Non sono mancati al Motogiro anche piloti Ducati con caschi a righe biancoverdi o con altre colorazioni. Era data infatti libertà di scelta alle scuderie private Ducati, che venivano create appositamente per tentare la scalata al vertice delle varie classifiche.

Un caso tipico era la scuderia di Leopoldo Tartarini (aveva sede nella sua concessionaria Ducati in Strada Maggiore a Bologna) che funzionava da punto di aggregazione per appassionati desiderosi di misurarsi anche in prove di rilevanza mondiale. In alcune prove e nel Motogiro, la scuderia Tartarini usava caschi a righe biancoverdi. Tartarini invece, facendo parte della squadra ufficiale, usava quello a righe biancorosse. Franco Farnè, dopo aver conquistato il titolo italiano, usava il tradizionale casco a righe biancorosse arricchito però da una larga fascia tricolore che partiva anteriormente e si restringeva verso la nuca per dare il senso della velocità.

Ci furono altri campioni italiani che apponevano una fascia tricolore di piccole dimensioni alla base del casco. Si facevano queste differenziazioni cromatiche per riconoscere immediatamente all’assistenza, o anche solo in gara, i piloti che transitavano.

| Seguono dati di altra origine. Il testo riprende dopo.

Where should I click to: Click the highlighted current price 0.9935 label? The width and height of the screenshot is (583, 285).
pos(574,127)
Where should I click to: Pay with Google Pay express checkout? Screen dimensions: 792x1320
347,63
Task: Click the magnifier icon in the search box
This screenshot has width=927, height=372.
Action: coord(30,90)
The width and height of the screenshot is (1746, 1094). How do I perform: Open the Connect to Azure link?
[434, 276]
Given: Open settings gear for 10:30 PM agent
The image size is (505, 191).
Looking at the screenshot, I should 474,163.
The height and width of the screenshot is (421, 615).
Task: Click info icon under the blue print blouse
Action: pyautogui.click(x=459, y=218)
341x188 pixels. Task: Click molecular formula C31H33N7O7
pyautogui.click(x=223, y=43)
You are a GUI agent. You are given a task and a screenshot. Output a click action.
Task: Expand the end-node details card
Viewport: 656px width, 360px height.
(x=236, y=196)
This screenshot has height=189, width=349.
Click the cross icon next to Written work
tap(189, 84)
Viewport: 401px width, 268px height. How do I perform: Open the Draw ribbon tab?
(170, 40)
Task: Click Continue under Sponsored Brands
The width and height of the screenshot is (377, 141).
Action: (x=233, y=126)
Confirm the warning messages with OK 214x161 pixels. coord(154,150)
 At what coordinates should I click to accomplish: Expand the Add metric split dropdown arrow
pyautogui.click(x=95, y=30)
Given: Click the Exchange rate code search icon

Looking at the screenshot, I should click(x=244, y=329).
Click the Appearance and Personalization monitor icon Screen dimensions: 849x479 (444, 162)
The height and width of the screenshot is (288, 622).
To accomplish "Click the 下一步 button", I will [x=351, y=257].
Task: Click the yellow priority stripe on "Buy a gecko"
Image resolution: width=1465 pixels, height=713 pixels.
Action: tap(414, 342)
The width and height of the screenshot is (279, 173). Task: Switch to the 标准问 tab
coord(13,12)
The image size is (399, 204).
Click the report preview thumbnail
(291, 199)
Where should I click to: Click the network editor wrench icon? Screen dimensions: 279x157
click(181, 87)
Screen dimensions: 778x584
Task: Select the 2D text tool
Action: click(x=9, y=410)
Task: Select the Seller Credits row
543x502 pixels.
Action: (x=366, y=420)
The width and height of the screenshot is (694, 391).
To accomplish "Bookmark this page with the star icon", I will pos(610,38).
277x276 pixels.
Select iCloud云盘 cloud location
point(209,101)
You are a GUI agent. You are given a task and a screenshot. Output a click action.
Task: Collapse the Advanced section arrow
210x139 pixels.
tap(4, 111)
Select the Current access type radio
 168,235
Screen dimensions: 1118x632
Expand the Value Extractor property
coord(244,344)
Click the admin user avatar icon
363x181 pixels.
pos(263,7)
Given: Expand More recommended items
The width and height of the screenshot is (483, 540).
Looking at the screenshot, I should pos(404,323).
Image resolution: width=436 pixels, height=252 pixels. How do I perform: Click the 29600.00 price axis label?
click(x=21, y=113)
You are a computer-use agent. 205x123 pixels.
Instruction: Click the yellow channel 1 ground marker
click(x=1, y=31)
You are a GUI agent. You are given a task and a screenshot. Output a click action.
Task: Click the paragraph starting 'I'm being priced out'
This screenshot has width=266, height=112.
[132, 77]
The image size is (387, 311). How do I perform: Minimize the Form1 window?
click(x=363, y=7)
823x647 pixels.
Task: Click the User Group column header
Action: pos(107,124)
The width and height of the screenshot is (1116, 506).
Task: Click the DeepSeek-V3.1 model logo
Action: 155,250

Come già detto, non sono comunque mancati piloti che hanno conservato l’iniziale casco a righe biancorosse anche salendo di cilindrata, del resto non si trattava di regole ferree.

Era invece standard, come posizione e dimensioni, la D (significava ovviamente Ducati) maiuscola gialla che figurava frontalmente sul casco. Ad alcuni era concesso anche di sostituire o affiancare la D con propri loghi: c’era chi preferiva una stella (spesso sistemata però nella parte posteriore del casco), chi un animale portafortuna, chi adesivi personalizzati, nessuno però poteva mettere in mostra, con grande evidenza, sponsor personali.

Interessante anche il fatto che i piloti ufficiali Ducati usassero guanti bianchi; lo faceva in particolare Tartarini. Anche questa idea era venuta nella speranza di identificare meglio, di notte e nelle ore senza luce e con scarsa visibilità, i piloti Ducati in avvicinamento o in transito.

Spesso però accadeva che i guanti in poche decine di chilometri si sporcassero e in pratica diventavano neri a causa del fango, della polvere o di qualche intervento meccanico volante che toglieva loro il candore originale!